Resolution of the Massachusetts House of Representatives Appointing Benjamin Franklin as Agent
DS: Massachusetts Historical Society
This resolution marks the beginning of Franklin’s most troubled agency. The root of trouble was the inability of the two chambers of the General Court, the Council and the House of Representatives, to agree on a single agent. For years, in consequence, each had its own, William Bollan for the Council and Dennys DeBerdt for the House, and the latter’s position was questionable: Lord Hillsborough had already expressed doubt of his status, on the ground that the House had appointed him only to oppose the Stamp Act.5 When he died in the summer of 1770 a single provincial agent, named by an act of the legislature and the governor as Franklin had been named in Georgia, was as remote a prospect as ever. Some members of the House saw no point in having an agent at all, to lobby fruitlessly against the measures of an obdurate Parliament. The majority wished to continue, but was divided over who the agent should be. The faction led by James Otis and Samuel Adams, after rejecting several candidates as too moderate, came up finally with the name of Arthur Lee. He was a Virginia-born and Scottish-trained physician, then studying law in London, who had first achieved prominence by his letters to the press against the Stamp Act, and in the fall of 1769 had begun a series of articles in London papers, signed Junius Americanus, which were effective propaganda against the Townshend Acts.
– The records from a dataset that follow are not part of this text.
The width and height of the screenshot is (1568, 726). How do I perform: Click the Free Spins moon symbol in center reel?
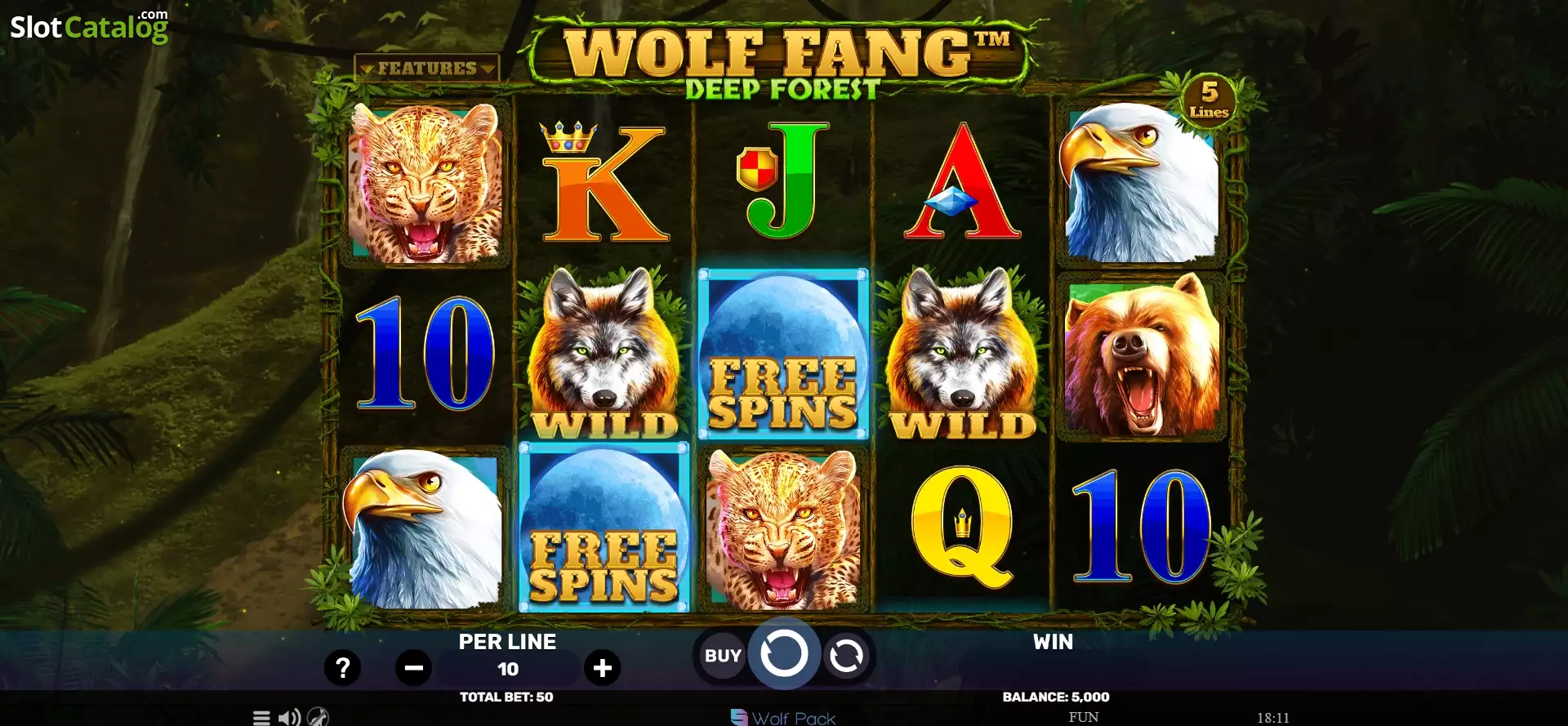(783, 354)
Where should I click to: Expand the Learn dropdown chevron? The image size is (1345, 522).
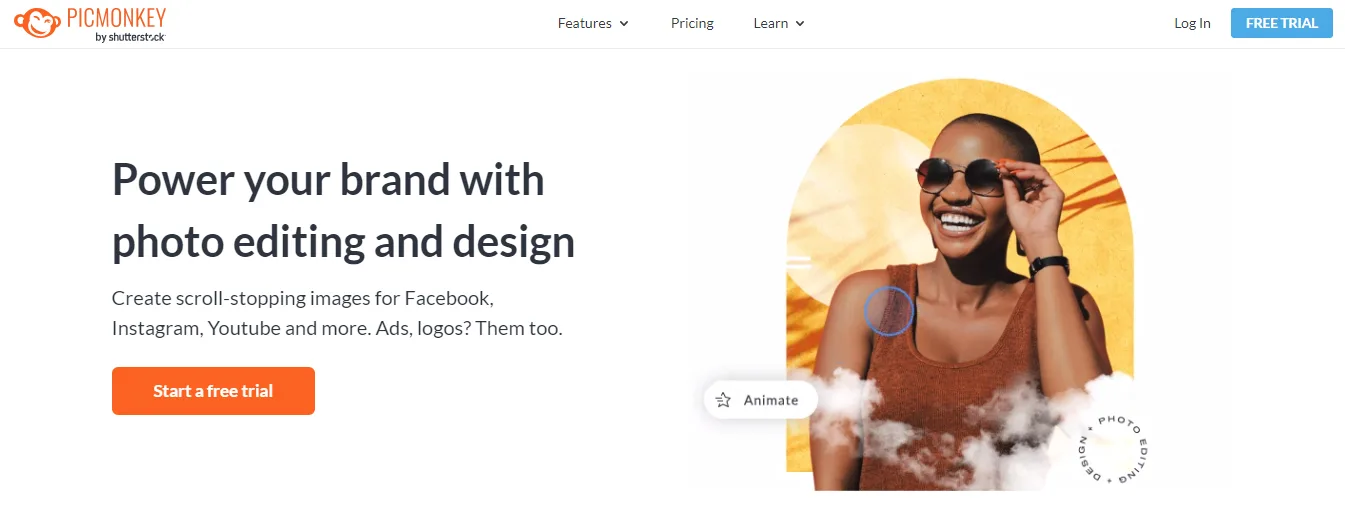coord(800,23)
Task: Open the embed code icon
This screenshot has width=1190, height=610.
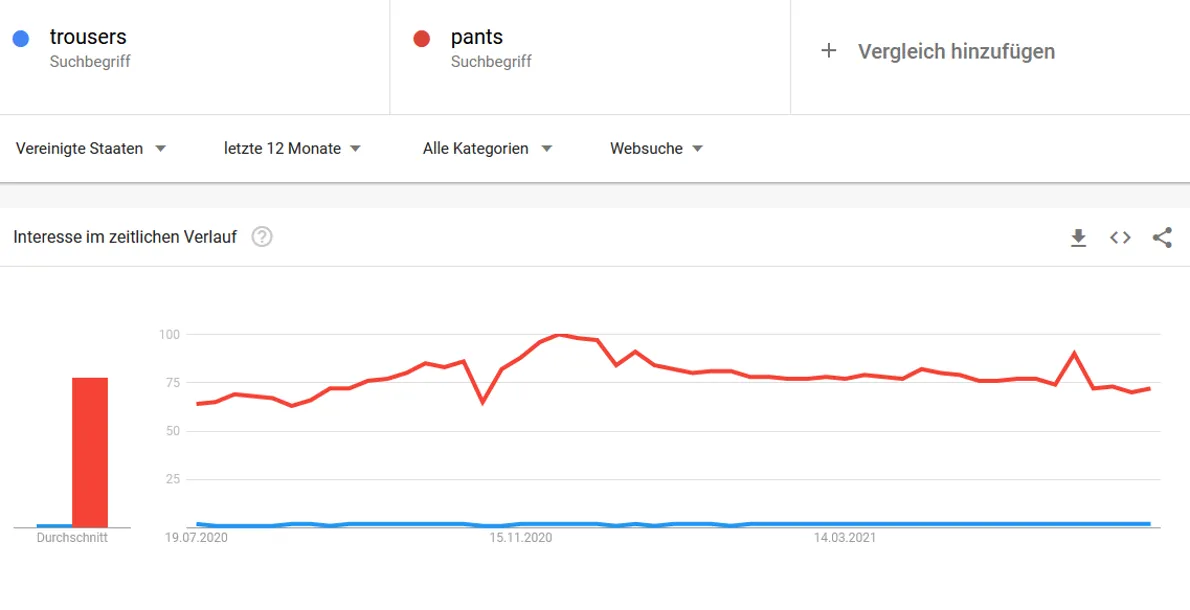Action: click(x=1120, y=237)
Franklin was also in the running, and the contest narrowed to one between him and Lee, the two chief American propagandists in London. Some attacked Franklin for having too many agencies already, others for being the father of a colonial governor and hence too friendly to officialdom. But his reputation was enhanced by his recent answers to Strahan’s queries, which were circulated by Samuel Cooper;6 and Franklin was eventually chosen by a considerable majority. As a sop to the opposition, however, Lee was named as his alternate to serve in the event of his absence or death.7 This subordination bitterly antagonized the younger man, who was soon accusing Franklin of being Hillsborough’s tool.8 The action of the House, in short, first yoked together two colleagues who were not designed for that yoke. They bore it for a decade, as agents first for Massachusetts and then for the infant United States, and it sorely galled them both.
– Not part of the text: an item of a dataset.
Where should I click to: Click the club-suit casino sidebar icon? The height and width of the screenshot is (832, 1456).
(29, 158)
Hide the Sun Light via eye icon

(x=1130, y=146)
In the House of Representatives Octo. 24th: 1770.
Wednesday, 3 o’Clock. P.M.
The House according to Order proceeded in the Choice of an Agent, and upon sorting and counting the Votes it appeared that Dr. Benjamin Franklin was chose by a majority.
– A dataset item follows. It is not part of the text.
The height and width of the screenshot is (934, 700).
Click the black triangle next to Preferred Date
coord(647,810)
It was then moved, and thereupon Resolved, That Dr. Benjamin Franklin be, and hereby is appointed and authorized (on behalf of this House) to appear before his Majesty in Council, in the several Houses of Parliament, and at any other Board whatever in Great Britain, there to plead and defend as the Exigency of the Case, and the Service of the Province may require, for the Space of one Year, agreable to such Directions or Instructions as from Time to Time he may receive from the House, (or from such Committee as may be by them authorized and appointed for that Purpose,) entirely relying on his Vigilance and the Exertion of his utmost Endeavors, to support the constitutional Rights of this House, and of the Province, and to guard against, and (as far as in him lies) to obviate whatever may have a Tendency to prejudice the same.
Thomas Cushing Speaker
Endorsed: Dr Franklin’s appointment as Agent to the House of Representatives Massachustes. 1770
5. See above, XV, 198 n. Hillsborough soon went further, and challenged the right of the House to appoint an agent at all; see BF’s memorandum of his conversation with him on Jan. 16, 1771.
6. See above, XVI, 243–9, and Cooper to BF below, Nov. 6.
7. Mass. Hist. Soc. Collections, 6th ser., IX (1897), 213–14; Thomas Cushing to Stephen Sayre, Nov. 2, 1770, Mass. Hist. Soc.; Cooper to BF below, Nov. 6; Harry A. Cushing, ed., The Writings of Samuel Adams (4 vols., New York, 1904–08), II, 58–9; Kammen, Rope of Sand, pp. 148–51.
8. Crane, Letters to the Press, p. 212.